The JWST spots a ‘waterworld’ with an ocean boiling 70 light years away in deep space

Key Takeaways:

1. Astronomers have discovered a distant planet possibly covered entirely by a deep water ocean, advancing the quest for habitable environments beyond Earth.
2. Observations by NASA’s James Webb Space Telescope detected water vapour and chemical signatures of methane and carbon dioxide in the exoplanet’s atmosphere.
3. The planet, named TOI-270 d, is approximately 70 light years away, twice the size of Earth, and exhibits characteristics of a water world with a hydrogen-rich atmosphere.
4. Conflicting interpretations exist regarding the planet’s habitability, with some suggesting a potentially habitable “hycean” world while others propose extreme conditions unsuitable for life.
5. Further research is needed to clarify the presence of an ocean and assess the likelihood of habitability on TOI-270 d, highlighting the importance of continued exploration of exoplanetary environments.

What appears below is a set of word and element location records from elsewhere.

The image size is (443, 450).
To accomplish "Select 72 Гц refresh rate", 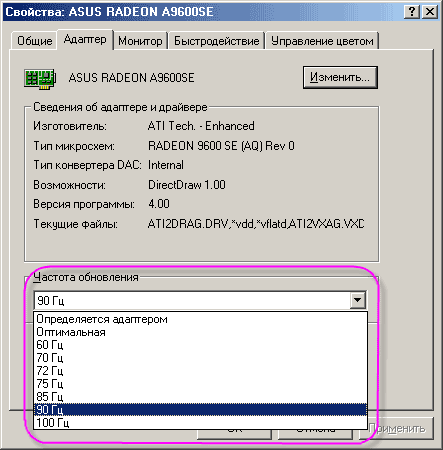I will pyautogui.click(x=200, y=371).
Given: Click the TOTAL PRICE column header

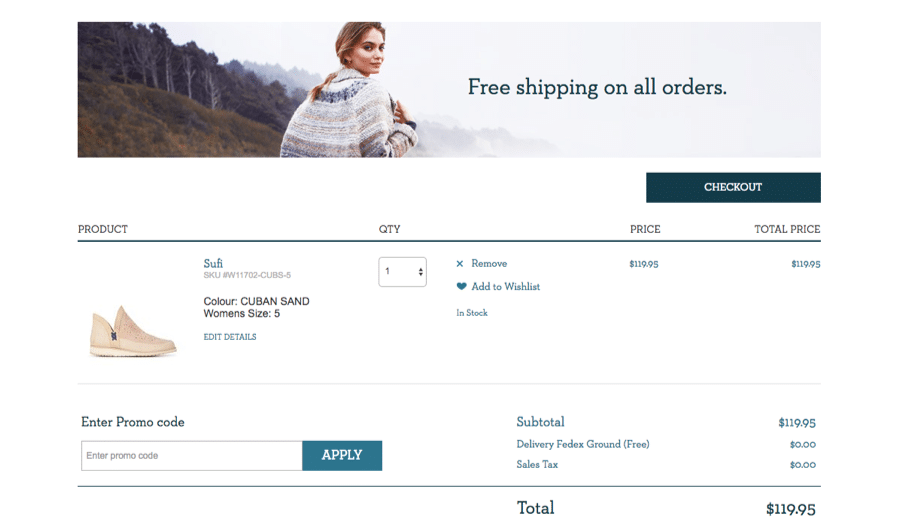Looking at the screenshot, I should pyautogui.click(x=787, y=229).
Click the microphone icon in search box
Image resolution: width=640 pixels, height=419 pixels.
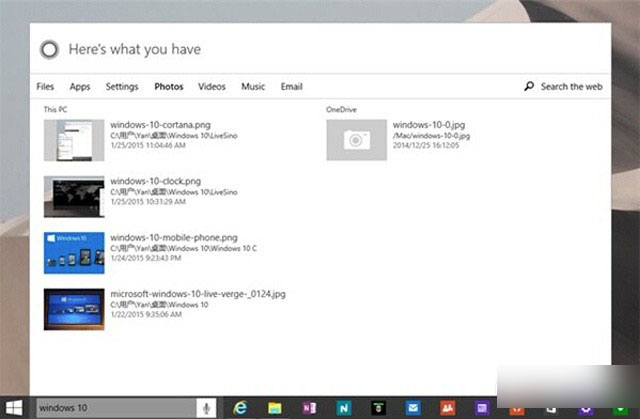(x=206, y=407)
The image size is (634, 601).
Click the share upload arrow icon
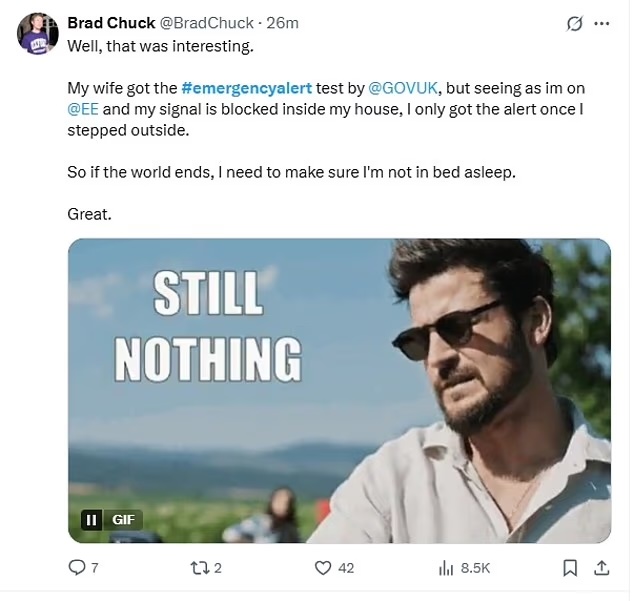(602, 568)
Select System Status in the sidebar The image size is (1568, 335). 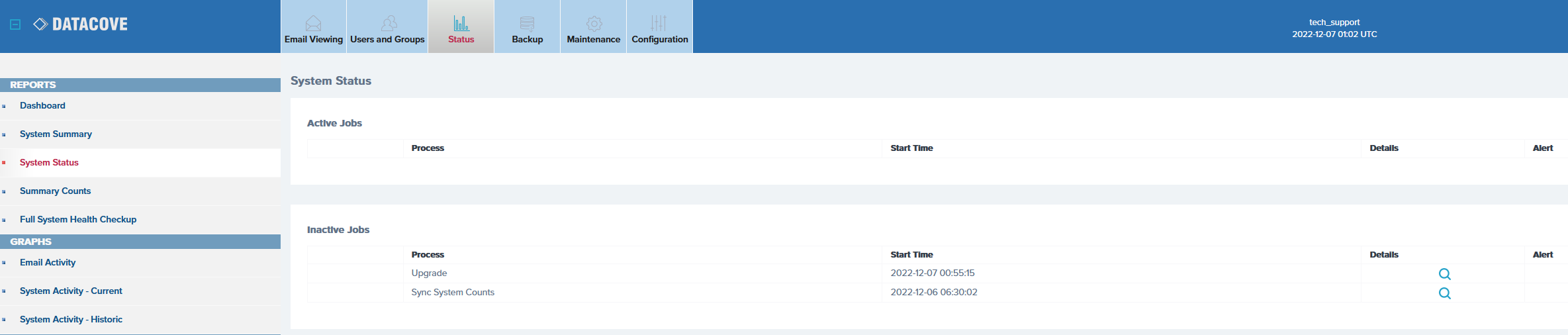click(x=49, y=163)
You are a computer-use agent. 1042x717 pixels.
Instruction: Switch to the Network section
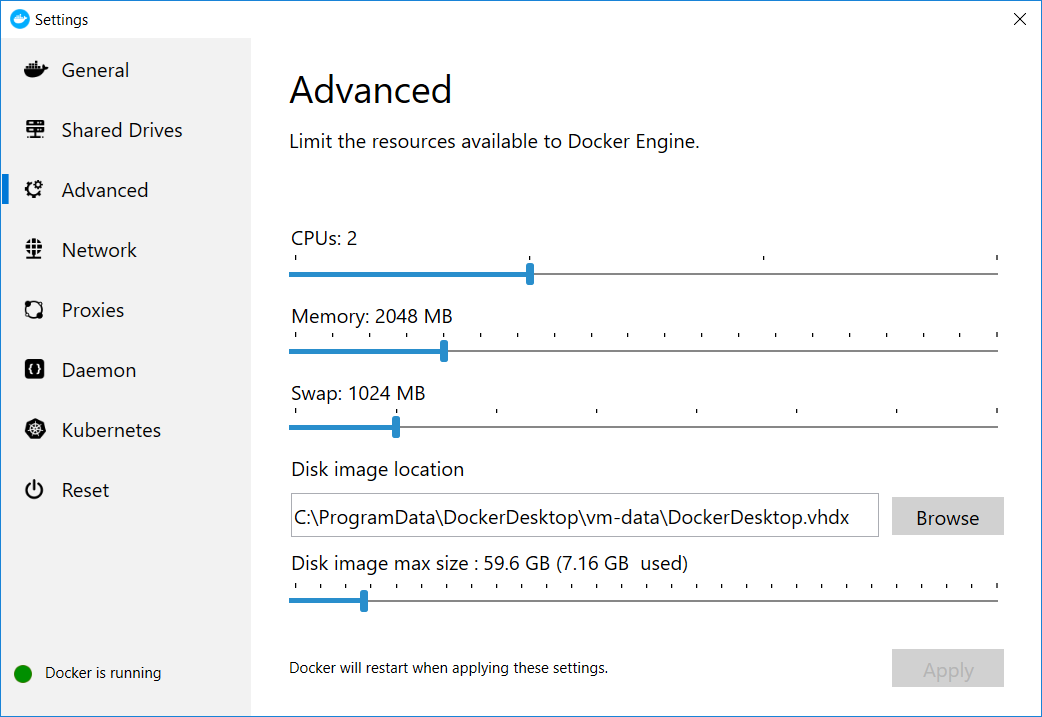99,249
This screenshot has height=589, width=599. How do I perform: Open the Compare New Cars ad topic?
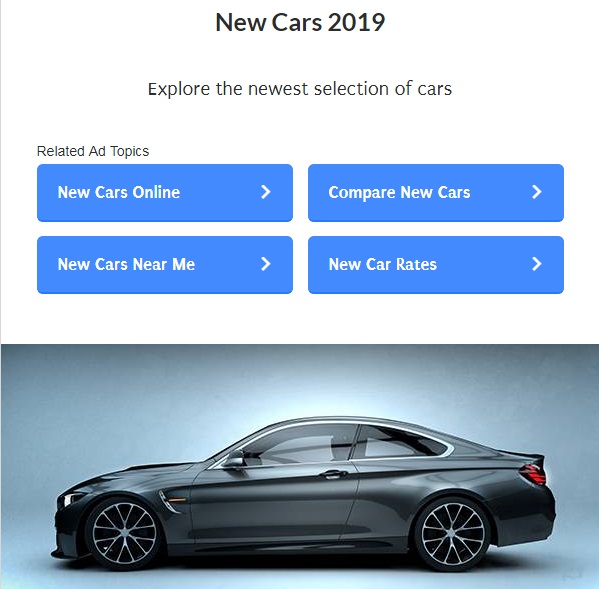click(x=436, y=193)
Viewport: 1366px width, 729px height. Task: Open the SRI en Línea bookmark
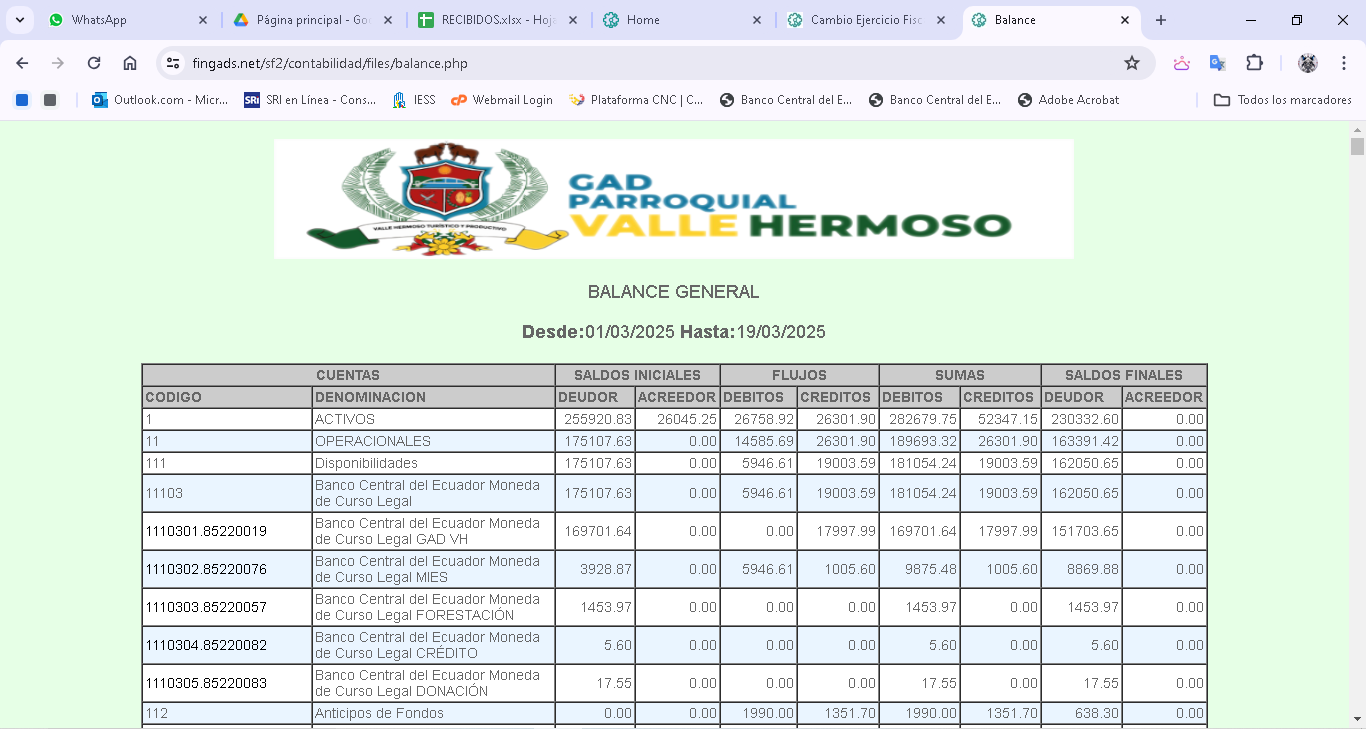pyautogui.click(x=310, y=100)
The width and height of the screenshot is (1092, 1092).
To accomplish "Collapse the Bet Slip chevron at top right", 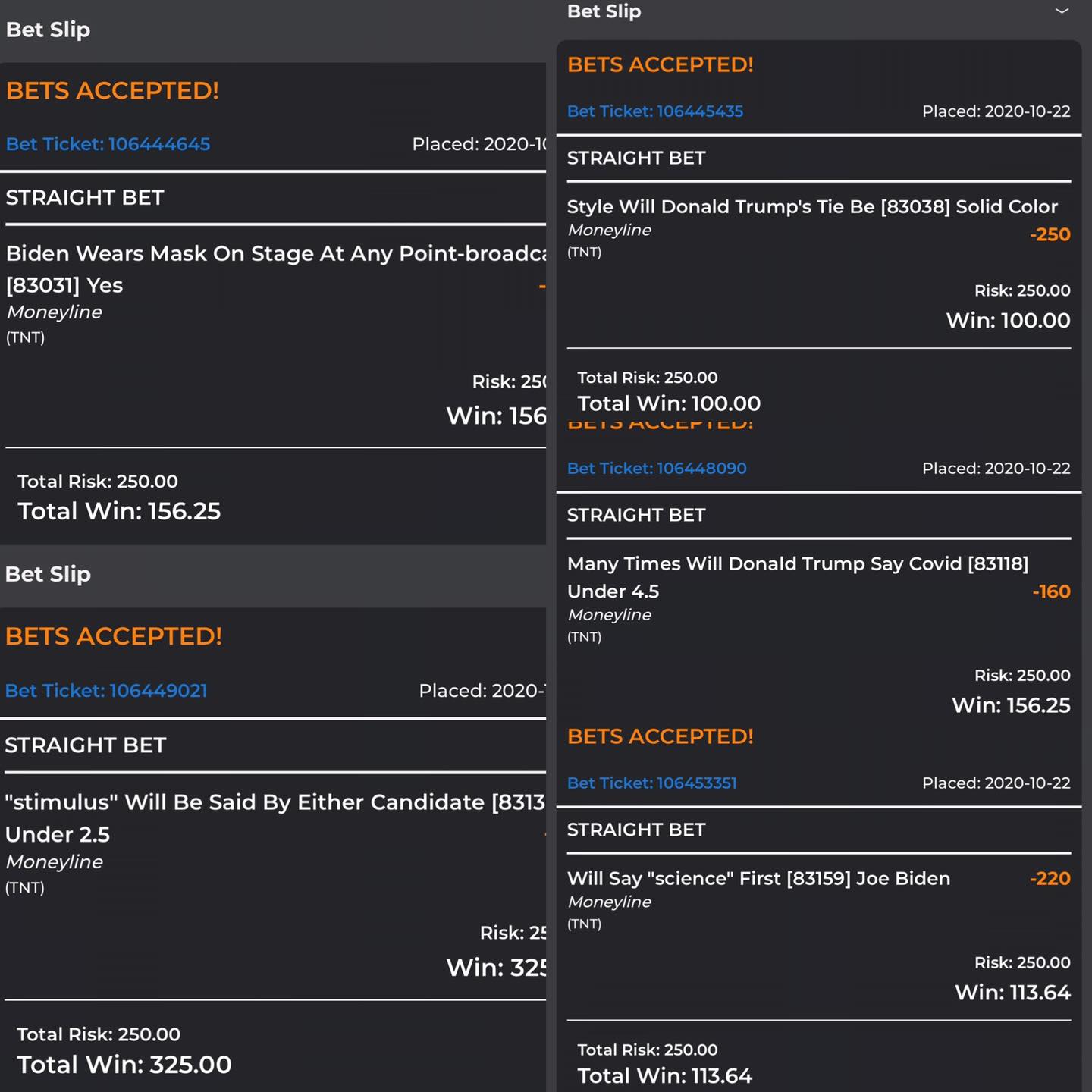I will (x=1062, y=11).
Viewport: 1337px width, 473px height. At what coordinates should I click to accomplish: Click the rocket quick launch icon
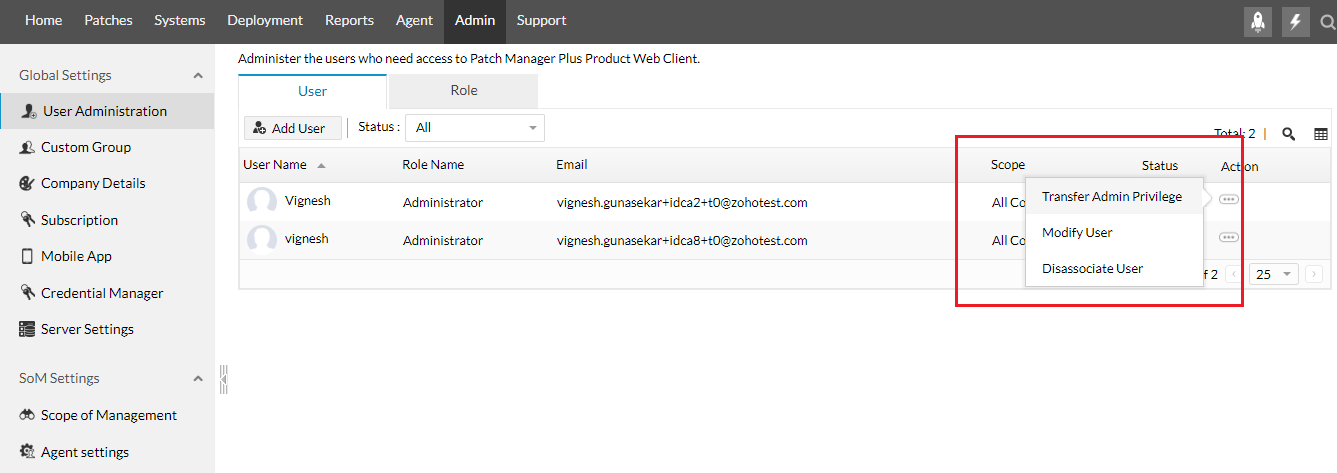1257,21
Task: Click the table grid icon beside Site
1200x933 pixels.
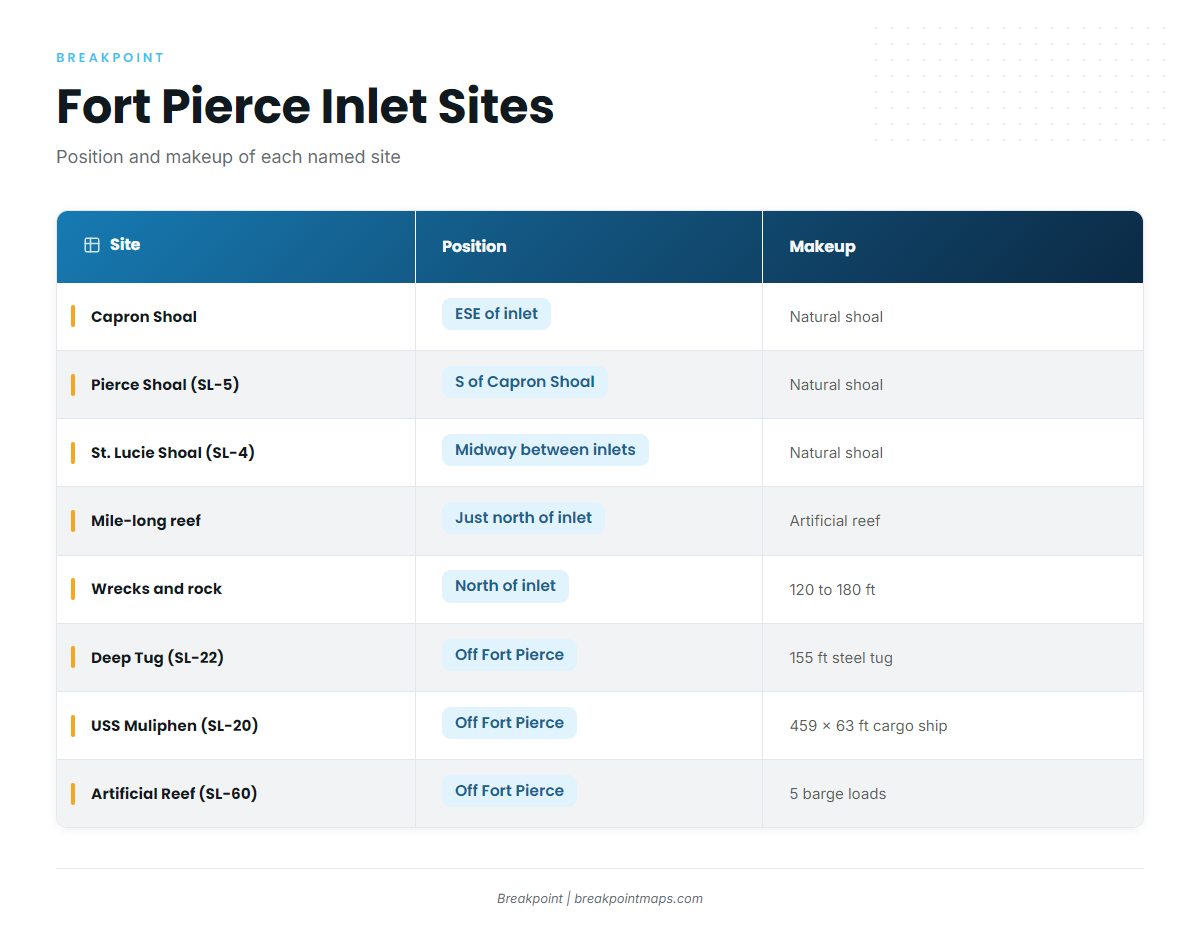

A distant planet that could potentially be completely covered by a deep ocean of water has been spotted by astronomers, a discovery that advances the search for habitable conditions beyond Earth.

The findings, made possible by NASA’s James Webb Space Telescope (JWST), reveal the presence of water vapour and the chemical signatures of methane and carbon dioxide within the exoplanet’s atmosphere. Situated approximately 70 light years away and boasting twice the radius of Earth, this celestial body presents a chemical composition consistent with that of a water-dominated world, enveloped by a hydrogen-rich atmosphere. However, researchers from the University of Cambridge caution against imagining it as a tropical, inviting seascape.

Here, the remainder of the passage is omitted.